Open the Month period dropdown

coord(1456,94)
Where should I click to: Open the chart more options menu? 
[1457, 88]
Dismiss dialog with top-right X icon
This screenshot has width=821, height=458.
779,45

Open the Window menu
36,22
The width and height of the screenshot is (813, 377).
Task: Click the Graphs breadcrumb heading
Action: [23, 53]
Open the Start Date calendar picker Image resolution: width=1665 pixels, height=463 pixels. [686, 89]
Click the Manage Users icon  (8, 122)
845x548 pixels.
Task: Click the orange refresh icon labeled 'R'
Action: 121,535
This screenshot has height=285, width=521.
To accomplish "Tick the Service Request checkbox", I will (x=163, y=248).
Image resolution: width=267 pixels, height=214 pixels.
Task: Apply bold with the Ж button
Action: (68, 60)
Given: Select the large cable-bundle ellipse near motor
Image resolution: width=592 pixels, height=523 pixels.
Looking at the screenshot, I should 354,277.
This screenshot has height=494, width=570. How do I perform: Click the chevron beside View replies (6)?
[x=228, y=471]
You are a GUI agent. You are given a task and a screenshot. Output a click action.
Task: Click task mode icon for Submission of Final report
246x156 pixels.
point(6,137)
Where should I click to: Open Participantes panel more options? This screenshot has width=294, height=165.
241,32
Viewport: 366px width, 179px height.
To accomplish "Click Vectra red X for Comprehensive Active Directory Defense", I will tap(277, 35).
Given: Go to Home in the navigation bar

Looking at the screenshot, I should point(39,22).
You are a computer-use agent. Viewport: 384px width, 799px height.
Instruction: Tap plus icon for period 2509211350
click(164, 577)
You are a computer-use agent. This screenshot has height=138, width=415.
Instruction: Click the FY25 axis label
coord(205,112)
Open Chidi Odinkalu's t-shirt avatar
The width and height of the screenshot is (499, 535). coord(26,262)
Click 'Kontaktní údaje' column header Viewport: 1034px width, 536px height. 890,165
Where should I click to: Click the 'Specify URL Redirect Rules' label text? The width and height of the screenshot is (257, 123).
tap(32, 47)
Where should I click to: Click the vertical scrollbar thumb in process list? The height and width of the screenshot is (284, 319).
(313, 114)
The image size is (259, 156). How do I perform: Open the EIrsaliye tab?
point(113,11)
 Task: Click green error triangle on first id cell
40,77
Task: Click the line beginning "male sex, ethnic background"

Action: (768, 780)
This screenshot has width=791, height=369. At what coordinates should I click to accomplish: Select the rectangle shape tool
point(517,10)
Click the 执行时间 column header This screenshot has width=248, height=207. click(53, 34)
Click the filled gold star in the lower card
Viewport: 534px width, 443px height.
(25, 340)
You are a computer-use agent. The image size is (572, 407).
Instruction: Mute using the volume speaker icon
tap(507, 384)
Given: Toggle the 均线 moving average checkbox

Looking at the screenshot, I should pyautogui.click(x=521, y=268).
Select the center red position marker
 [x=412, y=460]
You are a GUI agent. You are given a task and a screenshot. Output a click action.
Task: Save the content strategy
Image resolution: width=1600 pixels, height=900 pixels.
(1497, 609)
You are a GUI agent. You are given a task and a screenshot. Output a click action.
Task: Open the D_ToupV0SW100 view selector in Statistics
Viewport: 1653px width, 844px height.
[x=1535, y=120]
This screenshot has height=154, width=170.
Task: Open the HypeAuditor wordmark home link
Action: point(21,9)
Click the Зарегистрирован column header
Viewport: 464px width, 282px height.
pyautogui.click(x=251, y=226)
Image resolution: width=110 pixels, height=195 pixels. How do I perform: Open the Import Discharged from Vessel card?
________
* **Action item**
Print the whole listing above exactly, please.

* **Exercise solution**
Open the Month period dropdown

coord(1456,94)
Where should I click to: Open the chart more options menu? 
[1457, 88]
Dismiss dialog with top-right X icon
This screenshot has width=821, height=458.
779,45

Open the Window menu
36,22
The width and height of the screenshot is (813, 377).
Task: Click the Graphs breadcrumb heading
Action: [23, 53]
Open the Start Date calendar picker Image resolution: width=1665 pixels, height=463 pixels. [686, 89]
Click the Manage Users icon  (8, 122)
845x548 pixels.
Task: Click the orange refresh icon labeled 'R'
Action: 121,535
This screenshot has height=285, width=521.
To accomplish "Tick the Service Request checkbox", I will (x=163, y=248).
Image resolution: width=267 pixels, height=214 pixels.
Task: Apply bold with the Ж button
Action: (68, 60)
Given: Select the large cable-bundle ellipse near motor
Image resolution: width=592 pixels, height=523 pixels.
Looking at the screenshot, I should 354,277.
This screenshot has height=494, width=570. How do I perform: Click the chevron beside View replies (6)?
[x=228, y=471]
You are a GUI agent. You are given a task and a screenshot. Output a click action.
Task: Click task mode icon for Submission of Final report
246x156 pixels.
point(6,137)
Where should I click to: Open Participantes panel more options? This screenshot has width=294, height=165.
241,32
Viewport: 366px width, 179px height.
To accomplish "Click Vectra red X for Comprehensive Active Directory Defense", I will tap(277, 35).
Given: Go to Home in the navigation bar

Looking at the screenshot, I should point(39,22).
You are a computer-use agent. Viewport: 384px width, 799px height.
Instruction: Tap plus icon for period 2509211350
click(164, 577)
You are a computer-use agent. This screenshot has height=138, width=415.
Instruction: Click the FY25 axis label
coord(205,112)
Open Chidi Odinkalu's t-shirt avatar
The width and height of the screenshot is (499, 535). coord(26,262)
Click 'Kontaktní údaje' column header Viewport: 1034px width, 536px height. 890,165
Where should I click to: Click the 'Specify URL Redirect Rules' label text? The width and height of the screenshot is (257, 123).
tap(32, 47)
Where should I click to: Click the vertical scrollbar thumb in process list? The height and width of the screenshot is (284, 319).
(313, 114)
The image size is (259, 156). How do I perform: Open the EIrsaliye tab?
point(113,11)
 Task: Click green error triangle on first id cell
40,77
Task: Click the line beginning "male sex, ethnic background"

Action: (768, 780)
This screenshot has width=791, height=369. At what coordinates should I click to accomplish: Select the rectangle shape tool
point(517,10)
Click the 执行时间 column header This screenshot has width=248, height=207. click(53, 34)
Click the filled gold star in the lower card
Viewport: 534px width, 443px height.
(25, 340)
You are a computer-use agent. The image size is (572, 407).
Instruction: Mute using the volume speaker icon
tap(507, 384)
Given: Toggle the 均线 moving average checkbox

Looking at the screenshot, I should pyautogui.click(x=521, y=268).
Select the center red position marker
 [x=412, y=460]
You are a GUI agent. You are given a task and a screenshot. Output a click action.
Task: Save the content strategy
Image resolution: width=1600 pixels, height=900 pixels.
(1497, 609)
You are a GUI agent. You are given a task and a screenshot. Output a click action.
Task: Open the D_ToupV0SW100 view selector in Statistics
Viewport: 1653px width, 844px height.
[x=1535, y=120]
This screenshot has height=154, width=170.
Task: Open the HypeAuditor wordmark home link
Action: point(21,9)
Click the Зарегистрирован column header
Viewport: 464px width, 282px height.
pyautogui.click(x=251, y=226)
Image resolution: width=110 pixels, height=195 pixels. How do I perform: Open the Import Discharged from Vessel card?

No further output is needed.